In this period of confusion and chaos, the rabbi stepped into the void and provided a singular kind of leadership, going beyond the individual community. The rabbi serves as a center of Jewish unity, providing continuity and structure. We can see this in the attempts by the civil authorities to impose the position of chief rabbi on communities. These attempts failed but they show how important the position was and that the authorities were aware of this. An example of this new kind of rabbi was Rabbi Jacob Weil, who represented the community of Augsburg in negotiating with the emperor and at Nuremberg. We may bemoan the abuse of authority by unsavory characters only goes to show a new found power to the rabbinate as the community is weakened.

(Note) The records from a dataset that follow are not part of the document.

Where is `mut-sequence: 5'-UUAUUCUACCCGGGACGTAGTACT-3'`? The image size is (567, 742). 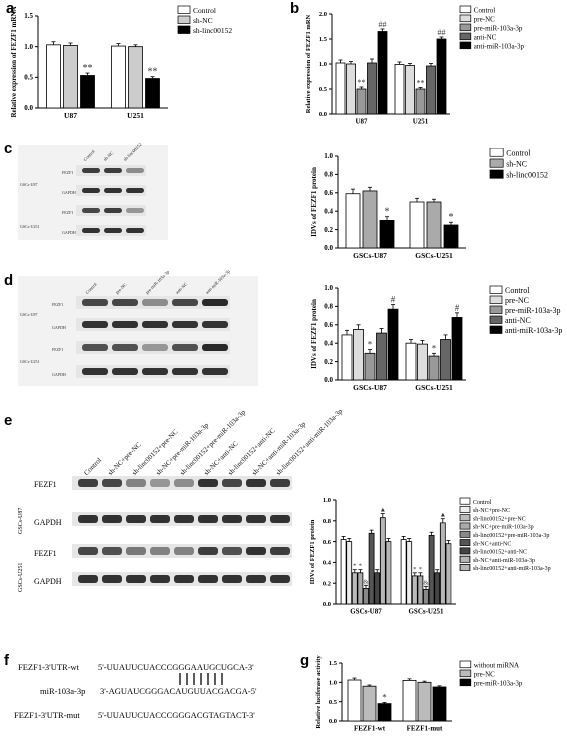
mut-sequence: 5'-UUAUUCUACCCGGGACGTAGTACT-3' is located at coordinates (176, 715). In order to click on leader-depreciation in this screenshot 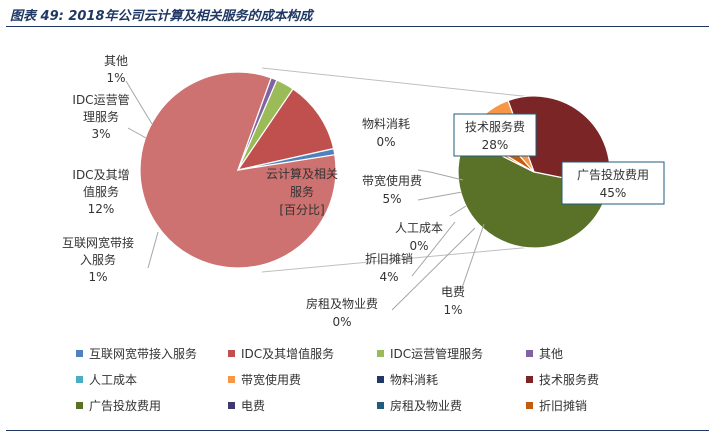, I will do `click(434, 249)`.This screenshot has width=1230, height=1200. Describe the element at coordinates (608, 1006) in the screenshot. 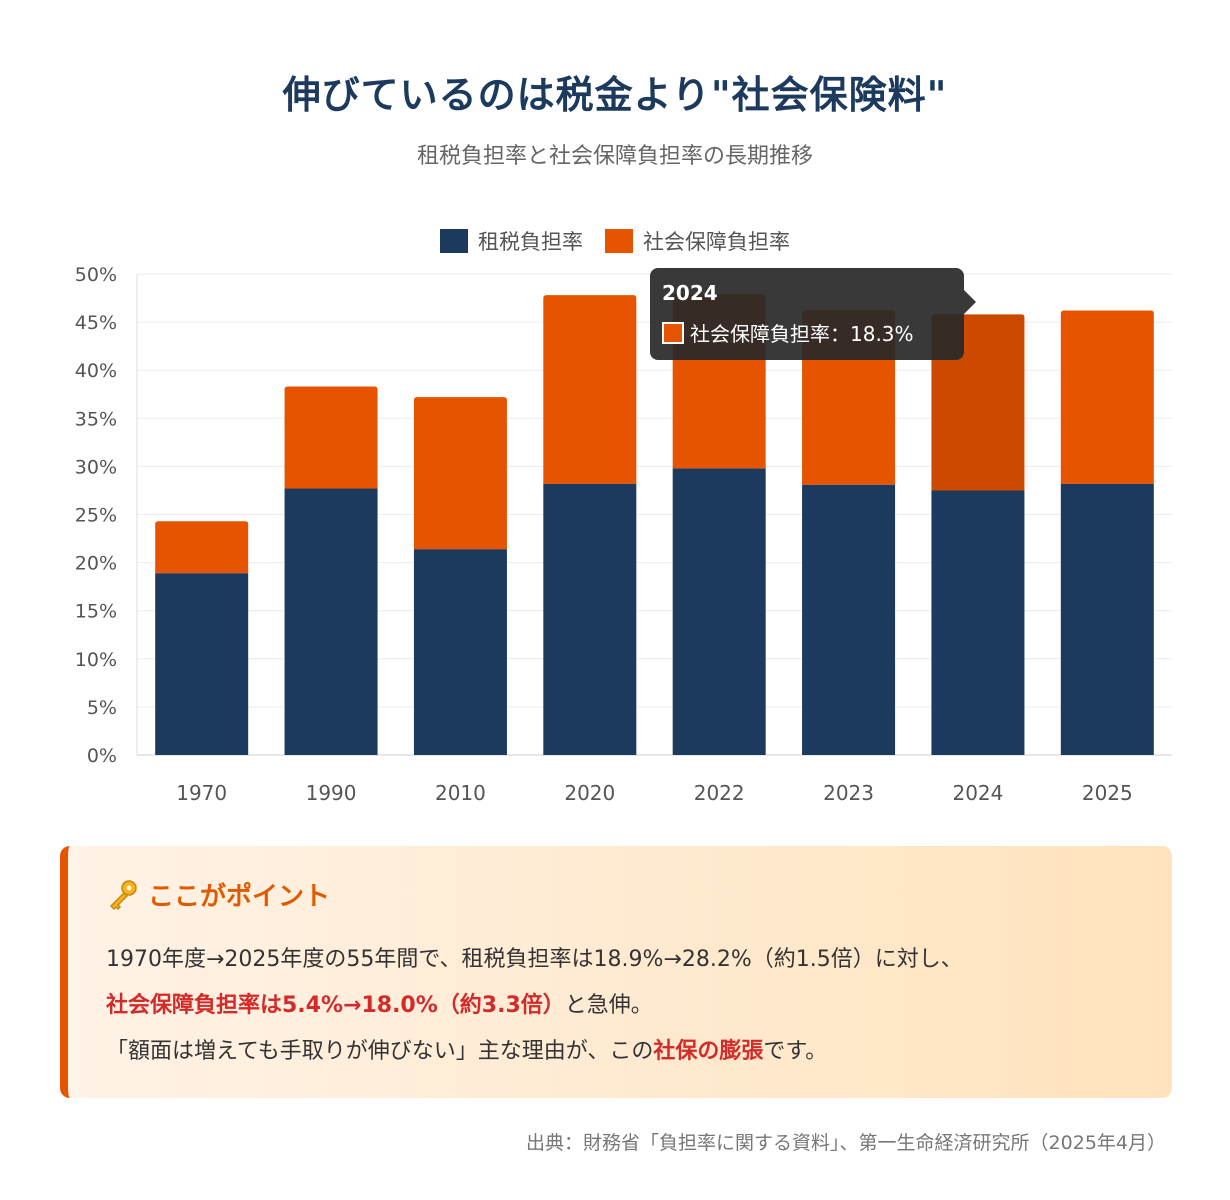

I see `point-line-2-rest: と急伸。` at that location. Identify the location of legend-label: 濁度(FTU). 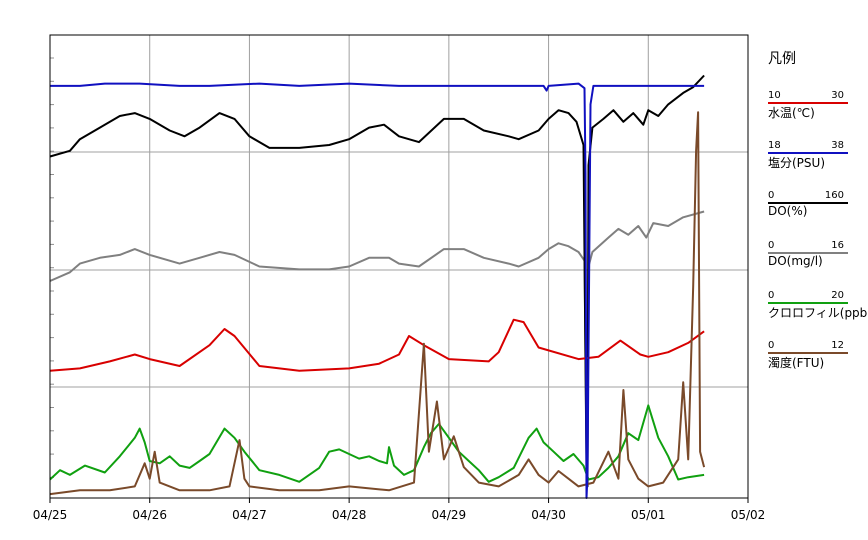
(796, 363).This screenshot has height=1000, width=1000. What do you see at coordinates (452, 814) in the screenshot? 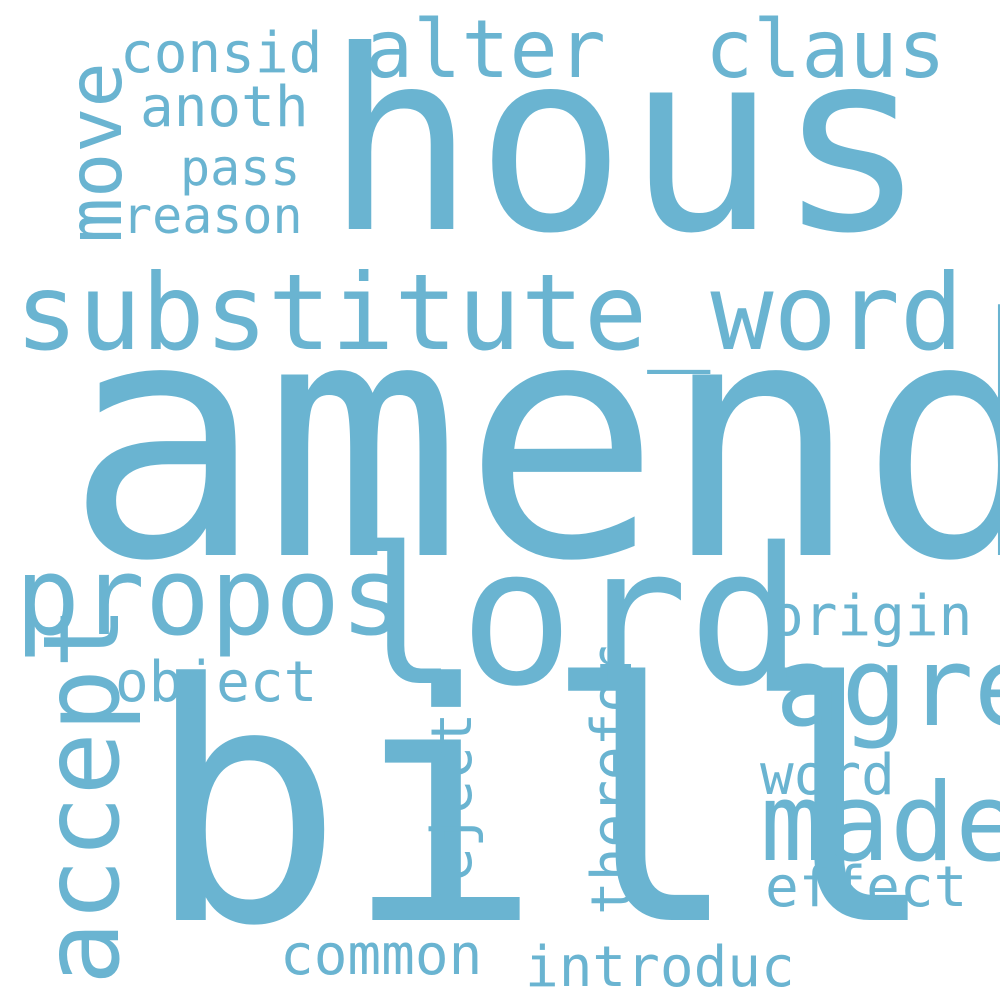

Mordechai Breuer wished to show that the rabbinate as was on the decline and that rabbis were caught in the position of trying to stem the tide going against them. Rabbi Moshe Mintz was the only rabbi to put in ordinances based on his own authority. He did this in Bamberg. They are in the most obvious areas on religion. There is nothing on communal life like personal status and monetary issues. Mintz only recording some of his ordinances. In order to establish his authority, he had to do so in the most obvious areas of Jewish life.
Rabbi Jacob Weil, when he came to Erfurt, found a community is disorder and put in ordinances to clarify basic matters of Jewish law. It is true that it was the parnaism who negotiated tax agreements and collected them from the community. Rabbis did, though, have a role in taxes. They helped set the ground rules for assessing taxes. Wealthy Jews tried to get special breaks, increasing the burden on the rest of the community. Rabbi Israel Isserlin declared that a practice had to done by the community three times in order to take effect.
In conclusion, there are clear continuities after the Black Death. We see more of a professional rabbinate. This generation did produce a talented group of scholars and they launched a new school of scholarship that influenced Rabbi Moshe Isserles in the sixteenth century. There was a decline but it was not at the beginning but rather at the end of the fifteenth century as Israel Yuval argued.
(Dr. Haym Soloveitchik goes to the other extreme, arguing that Germanic Jewry was on the decline from the end of the thirteenth century due to the collapse of imperial authority during these decades, which resulted in the large scale massacre of Jews.)